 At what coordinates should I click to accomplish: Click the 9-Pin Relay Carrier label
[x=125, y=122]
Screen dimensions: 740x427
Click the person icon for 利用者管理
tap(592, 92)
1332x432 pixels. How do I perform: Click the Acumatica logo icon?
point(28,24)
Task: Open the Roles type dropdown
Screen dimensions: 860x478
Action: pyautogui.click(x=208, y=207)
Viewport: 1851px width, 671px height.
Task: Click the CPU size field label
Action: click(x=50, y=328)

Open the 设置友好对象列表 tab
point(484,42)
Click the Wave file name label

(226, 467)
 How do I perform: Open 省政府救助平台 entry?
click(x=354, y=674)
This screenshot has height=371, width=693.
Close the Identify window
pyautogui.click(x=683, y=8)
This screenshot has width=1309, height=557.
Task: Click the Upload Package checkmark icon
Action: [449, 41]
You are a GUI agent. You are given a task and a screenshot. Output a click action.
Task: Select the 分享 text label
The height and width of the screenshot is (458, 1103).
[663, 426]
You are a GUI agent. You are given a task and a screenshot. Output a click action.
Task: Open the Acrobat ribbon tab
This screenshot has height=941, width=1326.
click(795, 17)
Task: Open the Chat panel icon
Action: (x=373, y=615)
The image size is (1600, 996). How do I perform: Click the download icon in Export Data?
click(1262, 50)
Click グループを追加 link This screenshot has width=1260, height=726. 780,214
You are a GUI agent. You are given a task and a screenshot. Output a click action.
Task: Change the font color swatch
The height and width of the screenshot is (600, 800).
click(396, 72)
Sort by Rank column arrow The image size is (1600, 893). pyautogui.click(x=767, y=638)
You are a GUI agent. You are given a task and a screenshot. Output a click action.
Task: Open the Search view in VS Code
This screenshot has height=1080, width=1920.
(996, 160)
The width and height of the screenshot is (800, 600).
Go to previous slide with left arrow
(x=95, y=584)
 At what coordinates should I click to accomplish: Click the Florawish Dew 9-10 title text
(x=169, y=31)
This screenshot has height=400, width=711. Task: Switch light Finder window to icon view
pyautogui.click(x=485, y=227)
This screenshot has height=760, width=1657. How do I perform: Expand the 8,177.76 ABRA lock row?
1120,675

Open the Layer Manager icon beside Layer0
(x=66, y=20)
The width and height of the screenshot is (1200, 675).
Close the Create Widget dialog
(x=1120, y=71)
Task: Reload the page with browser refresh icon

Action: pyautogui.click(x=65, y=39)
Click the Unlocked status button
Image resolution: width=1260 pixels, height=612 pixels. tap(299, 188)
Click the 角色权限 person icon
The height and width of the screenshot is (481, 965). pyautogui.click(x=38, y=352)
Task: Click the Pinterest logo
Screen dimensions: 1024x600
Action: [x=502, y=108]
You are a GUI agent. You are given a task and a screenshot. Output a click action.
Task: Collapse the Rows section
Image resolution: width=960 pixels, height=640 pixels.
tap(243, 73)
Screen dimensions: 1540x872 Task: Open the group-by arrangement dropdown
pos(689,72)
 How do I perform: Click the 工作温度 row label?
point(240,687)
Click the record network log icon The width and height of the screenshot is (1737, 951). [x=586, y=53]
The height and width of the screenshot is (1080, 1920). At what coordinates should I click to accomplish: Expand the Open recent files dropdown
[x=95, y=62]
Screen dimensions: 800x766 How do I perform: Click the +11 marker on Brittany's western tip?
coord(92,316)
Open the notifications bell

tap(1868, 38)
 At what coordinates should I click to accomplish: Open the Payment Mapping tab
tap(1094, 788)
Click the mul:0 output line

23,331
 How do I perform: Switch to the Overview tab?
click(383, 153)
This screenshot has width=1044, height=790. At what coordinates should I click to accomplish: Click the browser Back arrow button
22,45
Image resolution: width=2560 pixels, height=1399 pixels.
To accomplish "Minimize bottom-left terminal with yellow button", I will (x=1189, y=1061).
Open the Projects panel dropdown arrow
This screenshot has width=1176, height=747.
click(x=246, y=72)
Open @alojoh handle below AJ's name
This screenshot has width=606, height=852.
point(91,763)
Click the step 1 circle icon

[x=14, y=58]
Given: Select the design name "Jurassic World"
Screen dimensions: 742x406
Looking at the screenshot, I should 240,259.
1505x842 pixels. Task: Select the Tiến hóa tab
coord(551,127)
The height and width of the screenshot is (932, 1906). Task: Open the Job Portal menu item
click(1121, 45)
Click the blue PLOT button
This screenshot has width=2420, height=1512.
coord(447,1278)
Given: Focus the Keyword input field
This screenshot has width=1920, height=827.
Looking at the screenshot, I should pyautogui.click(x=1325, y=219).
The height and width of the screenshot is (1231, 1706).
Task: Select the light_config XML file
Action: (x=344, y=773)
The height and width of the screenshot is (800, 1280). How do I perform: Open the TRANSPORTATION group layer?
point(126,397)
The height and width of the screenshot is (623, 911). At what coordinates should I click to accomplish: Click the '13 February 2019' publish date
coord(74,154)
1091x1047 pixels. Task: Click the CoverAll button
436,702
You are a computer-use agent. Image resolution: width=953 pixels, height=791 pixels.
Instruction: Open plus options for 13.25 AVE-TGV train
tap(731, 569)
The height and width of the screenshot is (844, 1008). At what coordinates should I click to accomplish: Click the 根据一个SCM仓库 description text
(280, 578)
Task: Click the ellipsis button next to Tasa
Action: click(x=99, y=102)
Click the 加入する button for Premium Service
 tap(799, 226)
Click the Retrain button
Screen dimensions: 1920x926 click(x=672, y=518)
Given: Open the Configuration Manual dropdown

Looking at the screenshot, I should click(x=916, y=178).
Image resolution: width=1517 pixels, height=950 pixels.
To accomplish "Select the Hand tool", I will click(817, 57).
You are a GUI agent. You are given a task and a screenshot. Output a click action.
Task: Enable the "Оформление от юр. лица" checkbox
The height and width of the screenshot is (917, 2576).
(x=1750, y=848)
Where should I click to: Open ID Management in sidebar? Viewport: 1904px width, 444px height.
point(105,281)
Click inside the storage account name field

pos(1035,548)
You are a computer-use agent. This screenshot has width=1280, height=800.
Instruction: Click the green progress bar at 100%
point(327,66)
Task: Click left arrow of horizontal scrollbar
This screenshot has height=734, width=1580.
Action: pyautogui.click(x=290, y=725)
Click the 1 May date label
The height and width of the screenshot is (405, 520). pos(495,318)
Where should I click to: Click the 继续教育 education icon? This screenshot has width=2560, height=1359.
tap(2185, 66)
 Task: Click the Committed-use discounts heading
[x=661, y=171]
------------------------------------------------------------
### To do
Write out all of the items again, switching "GUI agent" to "desktop agent" wherever it occurs and leaving everything else unchanged.

### The output
 At what coordinates should I click to accomplish: Click the 9-Pin Relay Carrier label
[x=125, y=122]
Screen dimensions: 740x427
Click the person icon for 利用者管理
tap(592, 92)
1332x432 pixels. How do I perform: Click the Acumatica logo icon?
point(28,24)
Task: Open the Roles type dropdown
Screen dimensions: 860x478
Action: pyautogui.click(x=208, y=207)
Viewport: 1851px width, 671px height.
Task: Click the CPU size field label
Action: click(x=50, y=328)

Open the 设置友好对象列表 tab
point(484,42)
Click the Wave file name label

(226, 467)
 How do I perform: Open 省政府救助平台 entry?
click(x=354, y=674)
This screenshot has height=371, width=693.
Close the Identify window
pyautogui.click(x=683, y=8)
This screenshot has width=1309, height=557.
Task: Click the Upload Package checkmark icon
Action: [449, 41]
You are a desktop agent. You are given a task and a screenshot. Output a click action.
Task: Select the 分享 text label
The height and width of the screenshot is (458, 1103).
[663, 426]
You are a desktop agent. You are given a task and a screenshot. Output a click action.
Task: Open the Acrobat ribbon tab
This screenshot has height=941, width=1326.
click(795, 17)
Task: Open the Chat panel icon
Action: (x=373, y=615)
The image size is (1600, 996). How do I perform: Click the download icon in Export Data?
click(1262, 50)
Click グループを追加 link This screenshot has width=1260, height=726. 780,214
You are a desktop agent. You are given a task and a screenshot. Output a click action.
Task: Change the font color swatch
The height and width of the screenshot is (600, 800).
click(396, 72)
Sort by Rank column arrow The image size is (1600, 893). pyautogui.click(x=767, y=638)
You are a desktop agent. You are given a task and a screenshot. Output a click action.
Task: Open the Search view in VS Code
This screenshot has height=1080, width=1920.
(996, 160)
The width and height of the screenshot is (800, 600).
Go to previous slide with left arrow
(x=95, y=584)
 At what coordinates should I click to accomplish: Click the Florawish Dew 9-10 title text
(x=169, y=31)
This screenshot has height=400, width=711. Task: Switch light Finder window to icon view
pyautogui.click(x=485, y=227)
This screenshot has height=760, width=1657. How do I perform: Expand the 8,177.76 ABRA lock row?
1120,675

Open the Layer Manager icon beside Layer0
(x=66, y=20)
The width and height of the screenshot is (1200, 675).
Close the Create Widget dialog
(x=1120, y=71)
Task: Reload the page with browser refresh icon

Action: pyautogui.click(x=65, y=39)
Click the Unlocked status button
Image resolution: width=1260 pixels, height=612 pixels. tap(299, 188)
Click the 角色权限 person icon
The height and width of the screenshot is (481, 965). pyautogui.click(x=38, y=352)
Task: Click the Pinterest logo
Screen dimensions: 1024x600
Action: [x=502, y=108]
You are a desktop agent. You are given a task and a screenshot. Output a click action.
Task: Collapse the Rows section
Image resolution: width=960 pixels, height=640 pixels.
tap(243, 73)
Screen dimensions: 1540x872 Task: Open the group-by arrangement dropdown
pos(689,72)
 How do I perform: Click the 工作温度 row label?
point(240,687)
Click the record network log icon The width and height of the screenshot is (1737, 951). [x=586, y=53]
The height and width of the screenshot is (1080, 1920). At what coordinates should I click to accomplish: Expand the Open recent files dropdown
[x=95, y=62]
Screen dimensions: 800x766 How do I perform: Click the +11 marker on Brittany's western tip?
coord(92,316)
Open the notifications bell

tap(1868, 38)
 At what coordinates should I click to accomplish: Open the Payment Mapping tab
tap(1094, 788)
Click the mul:0 output line

23,331
 How do I perform: Switch to the Overview tab?
click(383, 153)
This screenshot has width=1044, height=790. At what coordinates should I click to accomplish: Click the browser Back arrow button
22,45
Image resolution: width=2560 pixels, height=1399 pixels.
To accomplish "Minimize bottom-left terminal with yellow button", I will (x=1189, y=1061).
Open the Projects panel dropdown arrow
This screenshot has width=1176, height=747.
click(x=246, y=72)
Open @alojoh handle below AJ's name
This screenshot has width=606, height=852.
point(91,763)
Click the step 1 circle icon

[x=14, y=58]
Given: Select the design name "Jurassic World"
Screen dimensions: 742x406
Looking at the screenshot, I should 240,259.
1505x842 pixels. Task: Select the Tiến hóa tab
coord(551,127)
The height and width of the screenshot is (932, 1906). Task: Open the Job Portal menu item
click(1121, 45)
Click the blue PLOT button
This screenshot has width=2420, height=1512.
coord(447,1278)
Given: Focus the Keyword input field
This screenshot has width=1920, height=827.
Looking at the screenshot, I should pyautogui.click(x=1325, y=219).
The height and width of the screenshot is (1231, 1706).
Task: Select the light_config XML file
Action: (x=344, y=773)
The height and width of the screenshot is (800, 1280). How do I perform: Open the TRANSPORTATION group layer?
point(126,397)
The height and width of the screenshot is (623, 911). At what coordinates should I click to accomplish: Click the '13 February 2019' publish date
coord(74,154)
1091x1047 pixels. Task: Click the CoverAll button
436,702
You are a computer-use agent. Image resolution: width=953 pixels, height=791 pixels.
Instruction: Open plus options for 13.25 AVE-TGV train
tap(731, 569)
The height and width of the screenshot is (844, 1008). At what coordinates should I click to accomplish: Click the 根据一个SCM仓库 description text
(280, 578)
Task: Click the ellipsis button next to Tasa
Action: click(x=99, y=102)
Click the 加入する button for Premium Service
 tap(799, 226)
Click the Retrain button
Screen dimensions: 1920x926 click(x=672, y=518)
Given: Open the Configuration Manual dropdown

Looking at the screenshot, I should click(x=916, y=178).
Image resolution: width=1517 pixels, height=950 pixels.
To accomplish "Select the Hand tool", I will click(817, 57).
You are a desktop agent. You are given a task and a screenshot. Output a click action.
Task: Enable the "Оформление от юр. лица" checkbox
The height and width of the screenshot is (917, 2576).
(x=1750, y=848)
Where should I click to: Open ID Management in sidebar? Viewport: 1904px width, 444px height.
point(105,281)
Click inside the storage account name field

pos(1035,548)
You are a computer-use agent. This screenshot has width=1280, height=800.
Instruction: Click the green progress bar at 100%
point(327,66)
Task: Click left arrow of horizontal scrollbar
This screenshot has height=734, width=1580.
Action: pyautogui.click(x=290, y=725)
Click the 1 May date label
The height and width of the screenshot is (405, 520). pos(495,318)
Where should I click to: Click the 继续教育 education icon? This screenshot has width=2560, height=1359.
tap(2185, 66)
 Task: Click the Committed-use discounts heading
[x=661, y=171]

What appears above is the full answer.